Personal information
- Born: 11 November 1999 (age 26)
- Original team: Bendigo Pioneers (TAC Cup Girls)
- Draft: No. 6, 2017 AFL Women's draft
- Debut: Round 5, 2018, Melbourne vs. Brisbane, at Casey Fields
- Height: 183 cm (6 ft 0 in)
- Position: Forward

Club information
- Current club: Fremantle
- Number: 35

Playing career^{1}
- Years: Club / Games (Goals)
- 2018–2025: Melbourne / 86 (77)
- 2026–: Fremantle / 02 0(2)
- Total:  / 88 (79)
- ^{1} Playing statistics correct to the end of Round 2, 2026.

Career highlights
- AFLW premiership player: 2022 (S7); AFL Women's All-Australian team: 2023; AFL Women's leading goalkicker: 2023; Melbourne leading goalkicker: 2023;

= Eden Zanker =

Australian rules footballer

Eden Zanker (born 11 November 1999) is an Australian rules footballer playing for Fremantle in the AFL Women's competition (AFLW).

== AFLW career ==
=== Melbourne (2018–2025) ===
Zanker was drafted by Melbourne with the club's first selection and sixth pick overall in the 2017 AFL Women's draft. She made her debut in a six-point win against at Casey Fields in round 5 of the 2018 season.
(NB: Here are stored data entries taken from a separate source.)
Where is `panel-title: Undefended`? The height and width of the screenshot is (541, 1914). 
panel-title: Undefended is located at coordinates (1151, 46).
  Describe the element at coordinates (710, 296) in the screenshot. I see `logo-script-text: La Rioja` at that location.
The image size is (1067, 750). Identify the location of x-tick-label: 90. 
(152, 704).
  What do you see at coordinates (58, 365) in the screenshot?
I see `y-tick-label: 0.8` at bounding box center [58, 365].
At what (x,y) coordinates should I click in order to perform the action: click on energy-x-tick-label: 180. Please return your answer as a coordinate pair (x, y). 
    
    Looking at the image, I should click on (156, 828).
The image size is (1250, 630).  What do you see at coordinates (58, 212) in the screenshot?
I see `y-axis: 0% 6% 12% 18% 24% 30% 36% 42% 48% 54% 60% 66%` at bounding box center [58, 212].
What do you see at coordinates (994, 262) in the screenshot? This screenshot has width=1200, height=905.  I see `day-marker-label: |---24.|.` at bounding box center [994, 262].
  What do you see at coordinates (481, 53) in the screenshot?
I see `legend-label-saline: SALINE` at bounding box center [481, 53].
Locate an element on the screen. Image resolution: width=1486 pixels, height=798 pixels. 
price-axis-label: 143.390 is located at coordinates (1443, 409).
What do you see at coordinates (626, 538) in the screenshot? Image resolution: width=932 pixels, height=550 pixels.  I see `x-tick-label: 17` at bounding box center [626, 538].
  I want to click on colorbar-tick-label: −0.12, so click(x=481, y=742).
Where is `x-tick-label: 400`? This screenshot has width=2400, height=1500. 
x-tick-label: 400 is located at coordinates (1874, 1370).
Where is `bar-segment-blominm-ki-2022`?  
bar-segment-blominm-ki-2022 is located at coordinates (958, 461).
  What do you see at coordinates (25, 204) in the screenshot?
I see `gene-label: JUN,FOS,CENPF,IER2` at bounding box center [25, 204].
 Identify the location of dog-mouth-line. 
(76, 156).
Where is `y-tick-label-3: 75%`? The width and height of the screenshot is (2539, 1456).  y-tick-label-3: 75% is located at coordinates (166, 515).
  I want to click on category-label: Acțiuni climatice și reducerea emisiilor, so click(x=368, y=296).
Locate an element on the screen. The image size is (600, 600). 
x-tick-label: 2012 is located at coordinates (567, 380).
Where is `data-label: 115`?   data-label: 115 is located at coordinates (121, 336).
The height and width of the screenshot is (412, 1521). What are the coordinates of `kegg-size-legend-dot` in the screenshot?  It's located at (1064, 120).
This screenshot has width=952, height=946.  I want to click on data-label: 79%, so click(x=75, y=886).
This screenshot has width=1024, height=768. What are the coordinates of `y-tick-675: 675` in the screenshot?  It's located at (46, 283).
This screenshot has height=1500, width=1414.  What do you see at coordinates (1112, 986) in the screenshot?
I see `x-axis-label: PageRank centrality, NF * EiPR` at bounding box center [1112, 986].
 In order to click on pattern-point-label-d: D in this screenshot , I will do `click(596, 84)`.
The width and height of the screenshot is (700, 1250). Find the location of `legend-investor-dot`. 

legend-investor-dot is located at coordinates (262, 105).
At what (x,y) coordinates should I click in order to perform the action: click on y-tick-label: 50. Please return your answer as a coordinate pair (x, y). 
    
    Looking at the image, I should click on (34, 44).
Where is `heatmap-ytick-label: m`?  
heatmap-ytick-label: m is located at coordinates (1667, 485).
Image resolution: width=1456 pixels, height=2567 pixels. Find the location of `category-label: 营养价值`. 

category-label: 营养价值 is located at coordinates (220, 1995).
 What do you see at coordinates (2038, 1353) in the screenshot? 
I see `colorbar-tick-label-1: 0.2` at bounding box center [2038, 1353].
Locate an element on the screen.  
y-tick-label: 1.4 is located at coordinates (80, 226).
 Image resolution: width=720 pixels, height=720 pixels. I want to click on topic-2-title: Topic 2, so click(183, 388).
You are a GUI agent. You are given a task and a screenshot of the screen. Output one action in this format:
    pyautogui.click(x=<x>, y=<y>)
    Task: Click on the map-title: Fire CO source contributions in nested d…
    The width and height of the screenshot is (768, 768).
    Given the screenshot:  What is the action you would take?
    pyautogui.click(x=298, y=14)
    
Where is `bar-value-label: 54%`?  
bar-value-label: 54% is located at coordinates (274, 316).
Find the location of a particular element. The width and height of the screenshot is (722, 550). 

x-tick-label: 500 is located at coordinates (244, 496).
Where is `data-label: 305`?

Zanker became an AFLW premiership player with the Demons during AFLW season seven in 2022. The following year she won the leading goalkicker award, finishing the home and away season with 20 goals, equal with her teammate and captain, Kate Hore. Her performances earned her a maiden selection in the All-Australian team, named on the interchange bench at the W Awards. In her final season with the Demons in 2025, she kicked 22 goals, including a five-goal, nine-mark performance against the West Coast Eagles in round 6. She completed her time at Melbourne having played 86 games and kicked 77 goals.

=== Fremantle (2026–present) ===
On 7 December 2025, Zanker was traded to the Fremantle alongside teammate Lily Johnson in a major multi-pick deal. Fremantle parted with draft picks 9, 27, 81, and a future second-round selection to secure Zanker on a four-year contract.

==Personal life==
Zanker grew up in a farm in Natya, Victoria, near the Victoria - New South Wales border. She has worked as a plumber and groundskeeper.
She now lives with her partner Nikita.